#### THE REQUEST:
Locate each line in the rows below that contains the word "accomplish", and copy every such line.

[Entries on where items appear]
>> START

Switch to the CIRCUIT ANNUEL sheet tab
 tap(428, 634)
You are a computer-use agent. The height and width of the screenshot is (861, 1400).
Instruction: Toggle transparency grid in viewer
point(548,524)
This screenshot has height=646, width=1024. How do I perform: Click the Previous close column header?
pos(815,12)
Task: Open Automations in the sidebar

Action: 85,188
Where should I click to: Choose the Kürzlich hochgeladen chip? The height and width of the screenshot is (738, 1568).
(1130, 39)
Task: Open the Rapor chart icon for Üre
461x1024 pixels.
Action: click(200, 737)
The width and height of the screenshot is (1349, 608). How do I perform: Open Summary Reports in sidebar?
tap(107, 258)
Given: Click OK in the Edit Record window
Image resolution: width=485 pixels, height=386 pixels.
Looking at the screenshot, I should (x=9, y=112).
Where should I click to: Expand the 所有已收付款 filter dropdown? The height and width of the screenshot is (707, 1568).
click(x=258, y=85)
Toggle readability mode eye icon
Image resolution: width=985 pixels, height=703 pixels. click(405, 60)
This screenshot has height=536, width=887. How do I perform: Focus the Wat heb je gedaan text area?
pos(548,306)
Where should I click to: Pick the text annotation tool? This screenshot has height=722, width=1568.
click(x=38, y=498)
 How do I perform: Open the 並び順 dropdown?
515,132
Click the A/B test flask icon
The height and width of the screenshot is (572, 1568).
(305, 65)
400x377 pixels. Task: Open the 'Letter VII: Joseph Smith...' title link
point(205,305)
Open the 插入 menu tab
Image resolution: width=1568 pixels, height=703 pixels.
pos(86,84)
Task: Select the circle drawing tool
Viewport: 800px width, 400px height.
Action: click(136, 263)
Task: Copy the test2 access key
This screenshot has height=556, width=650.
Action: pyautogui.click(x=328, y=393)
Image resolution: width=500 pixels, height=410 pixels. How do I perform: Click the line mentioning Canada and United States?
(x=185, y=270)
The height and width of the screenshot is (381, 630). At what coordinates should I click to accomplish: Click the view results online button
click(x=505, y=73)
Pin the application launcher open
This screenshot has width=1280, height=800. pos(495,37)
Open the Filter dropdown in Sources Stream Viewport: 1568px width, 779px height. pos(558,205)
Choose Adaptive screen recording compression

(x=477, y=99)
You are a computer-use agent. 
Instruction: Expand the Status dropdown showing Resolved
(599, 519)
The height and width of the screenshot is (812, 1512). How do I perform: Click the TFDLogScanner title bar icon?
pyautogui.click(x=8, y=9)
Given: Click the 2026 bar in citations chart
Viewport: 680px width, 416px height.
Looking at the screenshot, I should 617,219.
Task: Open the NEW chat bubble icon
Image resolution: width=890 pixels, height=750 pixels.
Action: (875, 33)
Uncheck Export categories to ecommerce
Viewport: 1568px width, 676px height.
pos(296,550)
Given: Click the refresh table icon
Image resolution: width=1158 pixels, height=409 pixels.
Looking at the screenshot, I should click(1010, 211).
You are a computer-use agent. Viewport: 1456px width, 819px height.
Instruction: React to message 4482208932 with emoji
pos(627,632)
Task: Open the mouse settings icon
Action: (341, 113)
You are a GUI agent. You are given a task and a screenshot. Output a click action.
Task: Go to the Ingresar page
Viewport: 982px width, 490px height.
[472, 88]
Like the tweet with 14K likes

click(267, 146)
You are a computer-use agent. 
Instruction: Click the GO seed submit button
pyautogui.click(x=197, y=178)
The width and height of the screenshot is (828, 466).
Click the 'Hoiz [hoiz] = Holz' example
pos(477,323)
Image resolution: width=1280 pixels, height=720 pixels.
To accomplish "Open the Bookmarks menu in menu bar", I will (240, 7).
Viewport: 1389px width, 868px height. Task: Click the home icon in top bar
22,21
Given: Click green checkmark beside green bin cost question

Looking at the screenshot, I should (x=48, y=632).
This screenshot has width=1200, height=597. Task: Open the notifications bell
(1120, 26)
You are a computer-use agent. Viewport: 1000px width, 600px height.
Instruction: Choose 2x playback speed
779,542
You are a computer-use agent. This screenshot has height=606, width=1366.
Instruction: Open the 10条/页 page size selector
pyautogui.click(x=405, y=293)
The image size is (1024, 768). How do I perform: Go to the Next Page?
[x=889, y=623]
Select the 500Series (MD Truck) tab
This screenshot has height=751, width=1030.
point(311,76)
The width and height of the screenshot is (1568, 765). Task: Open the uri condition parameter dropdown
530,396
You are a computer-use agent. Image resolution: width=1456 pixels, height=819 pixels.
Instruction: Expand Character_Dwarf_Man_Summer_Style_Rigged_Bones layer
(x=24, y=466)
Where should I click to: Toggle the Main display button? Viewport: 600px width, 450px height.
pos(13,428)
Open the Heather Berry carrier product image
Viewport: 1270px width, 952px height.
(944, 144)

>> END

#### TASK SOLUTION:
The height and width of the screenshot is (381, 630). At what coordinates should I click to accomplish: Click the view results online button
To accomplish "Open the Bookmarks menu in menu bar", I will (240, 7).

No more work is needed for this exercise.